▶ _Task inputs_
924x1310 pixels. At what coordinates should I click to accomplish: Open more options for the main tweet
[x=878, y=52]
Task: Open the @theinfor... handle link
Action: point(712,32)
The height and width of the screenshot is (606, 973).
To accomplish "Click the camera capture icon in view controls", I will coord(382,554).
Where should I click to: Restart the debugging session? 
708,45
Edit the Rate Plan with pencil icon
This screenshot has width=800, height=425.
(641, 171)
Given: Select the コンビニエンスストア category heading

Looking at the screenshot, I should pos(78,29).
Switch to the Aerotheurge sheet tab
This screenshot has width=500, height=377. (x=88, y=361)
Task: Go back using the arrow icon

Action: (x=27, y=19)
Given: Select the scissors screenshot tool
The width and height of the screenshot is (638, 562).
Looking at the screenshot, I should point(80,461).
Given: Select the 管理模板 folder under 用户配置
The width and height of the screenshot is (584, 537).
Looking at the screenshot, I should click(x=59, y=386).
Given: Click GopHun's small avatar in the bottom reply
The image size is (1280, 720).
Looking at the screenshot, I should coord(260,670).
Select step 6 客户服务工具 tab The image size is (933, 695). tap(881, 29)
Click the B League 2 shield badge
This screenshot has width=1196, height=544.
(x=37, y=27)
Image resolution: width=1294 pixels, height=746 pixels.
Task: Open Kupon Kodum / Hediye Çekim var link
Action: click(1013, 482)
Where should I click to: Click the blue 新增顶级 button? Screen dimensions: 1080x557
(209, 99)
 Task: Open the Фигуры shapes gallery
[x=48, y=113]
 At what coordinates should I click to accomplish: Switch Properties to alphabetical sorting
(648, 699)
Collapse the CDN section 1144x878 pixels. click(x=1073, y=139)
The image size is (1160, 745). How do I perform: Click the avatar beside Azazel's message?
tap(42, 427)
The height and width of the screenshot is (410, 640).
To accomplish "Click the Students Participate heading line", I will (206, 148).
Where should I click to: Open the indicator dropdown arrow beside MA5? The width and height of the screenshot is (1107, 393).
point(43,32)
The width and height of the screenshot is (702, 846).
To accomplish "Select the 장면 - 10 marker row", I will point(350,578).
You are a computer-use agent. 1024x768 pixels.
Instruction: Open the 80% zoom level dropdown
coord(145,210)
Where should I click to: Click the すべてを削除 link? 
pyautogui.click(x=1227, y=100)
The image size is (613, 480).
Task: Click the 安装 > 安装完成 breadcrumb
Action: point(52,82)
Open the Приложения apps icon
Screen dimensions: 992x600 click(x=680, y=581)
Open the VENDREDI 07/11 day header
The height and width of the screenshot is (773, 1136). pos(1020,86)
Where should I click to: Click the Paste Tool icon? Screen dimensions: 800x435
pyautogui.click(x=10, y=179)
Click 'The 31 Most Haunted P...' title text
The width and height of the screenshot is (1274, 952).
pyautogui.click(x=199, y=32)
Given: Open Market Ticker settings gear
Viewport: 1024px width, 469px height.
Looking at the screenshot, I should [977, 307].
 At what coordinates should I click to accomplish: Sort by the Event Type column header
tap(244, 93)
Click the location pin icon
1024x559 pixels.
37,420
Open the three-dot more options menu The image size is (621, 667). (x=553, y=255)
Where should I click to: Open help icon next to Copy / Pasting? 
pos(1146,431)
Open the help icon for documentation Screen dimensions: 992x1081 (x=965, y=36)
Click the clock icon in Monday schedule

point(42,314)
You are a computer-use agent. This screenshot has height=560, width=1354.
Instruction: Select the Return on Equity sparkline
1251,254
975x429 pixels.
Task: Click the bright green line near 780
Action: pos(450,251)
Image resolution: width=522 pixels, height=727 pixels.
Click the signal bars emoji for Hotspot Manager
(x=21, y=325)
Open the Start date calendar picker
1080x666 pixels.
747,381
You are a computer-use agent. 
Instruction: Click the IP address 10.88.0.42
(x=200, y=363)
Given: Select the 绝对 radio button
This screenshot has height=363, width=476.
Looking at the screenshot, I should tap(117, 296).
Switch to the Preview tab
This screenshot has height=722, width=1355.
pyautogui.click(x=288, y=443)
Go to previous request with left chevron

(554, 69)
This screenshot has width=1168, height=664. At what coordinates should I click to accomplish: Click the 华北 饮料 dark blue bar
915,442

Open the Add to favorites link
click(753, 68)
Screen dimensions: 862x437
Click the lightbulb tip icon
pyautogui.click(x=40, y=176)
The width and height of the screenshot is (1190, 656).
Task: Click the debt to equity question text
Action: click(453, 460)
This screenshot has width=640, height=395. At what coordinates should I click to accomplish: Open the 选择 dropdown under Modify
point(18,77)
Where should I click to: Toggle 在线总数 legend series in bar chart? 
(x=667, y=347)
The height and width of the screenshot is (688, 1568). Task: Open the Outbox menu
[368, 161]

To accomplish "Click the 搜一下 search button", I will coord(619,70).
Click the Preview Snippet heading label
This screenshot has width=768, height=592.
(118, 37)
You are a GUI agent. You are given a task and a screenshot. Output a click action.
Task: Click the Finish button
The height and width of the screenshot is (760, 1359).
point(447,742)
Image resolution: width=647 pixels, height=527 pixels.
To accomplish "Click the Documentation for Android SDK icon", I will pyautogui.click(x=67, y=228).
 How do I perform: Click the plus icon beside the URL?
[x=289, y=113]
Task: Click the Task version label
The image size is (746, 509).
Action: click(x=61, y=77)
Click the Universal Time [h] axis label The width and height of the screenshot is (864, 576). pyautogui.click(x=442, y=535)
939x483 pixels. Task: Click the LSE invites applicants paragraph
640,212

▶ _Task instructions_
Say each line again exactly as it appears above.

▶ _Result of the task_
924x1310 pixels. At what coordinates should I click to accomplish: Open more options for the main tweet
[x=878, y=52]
Task: Open the @theinfor... handle link
Action: point(712,32)
The height and width of the screenshot is (606, 973).
To accomplish "Click the camera capture icon in view controls", I will coord(382,554).
Where should I click to: Restart the debugging session? 
708,45
Edit the Rate Plan with pencil icon
This screenshot has width=800, height=425.
(641, 171)
Given: Select the コンビニエンスストア category heading

Looking at the screenshot, I should pos(78,29).
Switch to the Aerotheurge sheet tab
This screenshot has width=500, height=377. (x=88, y=361)
Task: Go back using the arrow icon

Action: (x=27, y=19)
Given: Select the scissors screenshot tool
The width and height of the screenshot is (638, 562).
Looking at the screenshot, I should point(80,461).
Given: Select the 管理模板 folder under 用户配置
The width and height of the screenshot is (584, 537).
Looking at the screenshot, I should click(x=59, y=386).
Given: Click GopHun's small avatar in the bottom reply
The image size is (1280, 720).
Looking at the screenshot, I should coord(260,670).
Select step 6 客户服务工具 tab The image size is (933, 695). tap(881, 29)
Click the B League 2 shield badge
This screenshot has width=1196, height=544.
(x=37, y=27)
Image resolution: width=1294 pixels, height=746 pixels.
Task: Open Kupon Kodum / Hediye Çekim var link
Action: click(1013, 482)
Where should I click to: Click the blue 新增顶级 button? Screen dimensions: 1080x557
(209, 99)
 Task: Open the Фигуры shapes gallery
[x=48, y=113]
 At what coordinates should I click to accomplish: Switch Properties to alphabetical sorting
(648, 699)
Collapse the CDN section 1144x878 pixels. click(x=1073, y=139)
The image size is (1160, 745). How do I perform: Click the avatar beside Azazel's message?
tap(42, 427)
The height and width of the screenshot is (410, 640).
To accomplish "Click the Students Participate heading line", I will (206, 148).
Where should I click to: Open the indicator dropdown arrow beside MA5? The width and height of the screenshot is (1107, 393).
point(43,32)
The width and height of the screenshot is (702, 846).
To accomplish "Select the 장면 - 10 marker row", I will point(350,578).
You are a computer-use agent. 1024x768 pixels.
Instruction: Open the 80% zoom level dropdown
coord(145,210)
Where should I click to: Click the すべてを削除 link? 
pyautogui.click(x=1227, y=100)
The image size is (613, 480).
Task: Click the 安装 > 安装完成 breadcrumb
Action: point(52,82)
Open the Приложения apps icon
Screen dimensions: 992x600 click(x=680, y=581)
Open the VENDREDI 07/11 day header
The height and width of the screenshot is (773, 1136). pos(1020,86)
Where should I click to: Click the Paste Tool icon? Screen dimensions: 800x435
pyautogui.click(x=10, y=179)
Click 'The 31 Most Haunted P...' title text
The width and height of the screenshot is (1274, 952).
pyautogui.click(x=199, y=32)
Given: Open Market Ticker settings gear
Viewport: 1024px width, 469px height.
Looking at the screenshot, I should [977, 307].
 At what coordinates should I click to accomplish: Sort by the Event Type column header
tap(244, 93)
Click the location pin icon
1024x559 pixels.
37,420
Open the three-dot more options menu The image size is (621, 667). (x=553, y=255)
Where should I click to: Open help icon next to Copy / Pasting? 
pos(1146,431)
Open the help icon for documentation Screen dimensions: 992x1081 (x=965, y=36)
Click the clock icon in Monday schedule

point(42,314)
You are a computer-use agent. This screenshot has height=560, width=1354.
Instruction: Select the Return on Equity sparkline
1251,254
975x429 pixels.
Task: Click the bright green line near 780
Action: pos(450,251)
Image resolution: width=522 pixels, height=727 pixels.
Click the signal bars emoji for Hotspot Manager
(x=21, y=325)
Open the Start date calendar picker
1080x666 pixels.
747,381
You are a computer-use agent. 
Instruction: Click the IP address 10.88.0.42
(x=200, y=363)
Given: Select the 绝对 radio button
This screenshot has height=363, width=476.
Looking at the screenshot, I should tap(117, 296).
Switch to the Preview tab
This screenshot has height=722, width=1355.
pyautogui.click(x=288, y=443)
Go to previous request with left chevron

(554, 69)
This screenshot has width=1168, height=664. At what coordinates should I click to accomplish: Click the 华北 饮料 dark blue bar
915,442

Open the Add to favorites link
click(753, 68)
Screen dimensions: 862x437
Click the lightbulb tip icon
pyautogui.click(x=40, y=176)
The width and height of the screenshot is (1190, 656).
Task: Click the debt to equity question text
Action: click(453, 460)
This screenshot has width=640, height=395. At what coordinates should I click to accomplish: Open the 选择 dropdown under Modify
point(18,77)
Where should I click to: Toggle 在线总数 legend series in bar chart? 
(x=667, y=347)
The height and width of the screenshot is (688, 1568). Task: Open the Outbox menu
[368, 161]

To accomplish "Click the 搜一下 search button", I will coord(619,70).
Click the Preview Snippet heading label
This screenshot has width=768, height=592.
(118, 37)
You are a GUI agent. You are given a task and a screenshot. Output a click action.
Task: Click the Finish button
The height and width of the screenshot is (760, 1359).
point(447,742)
Image resolution: width=647 pixels, height=527 pixels.
To accomplish "Click the Documentation for Android SDK icon", I will pyautogui.click(x=67, y=228).
 How do I perform: Click the plus icon beside the URL?
[x=289, y=113]
Task: Click the Task version label
The image size is (746, 509).
Action: click(x=61, y=77)
Click the Universal Time [h] axis label The width and height of the screenshot is (864, 576). pyautogui.click(x=442, y=535)
939x483 pixels. Task: Click the LSE invites applicants paragraph
640,212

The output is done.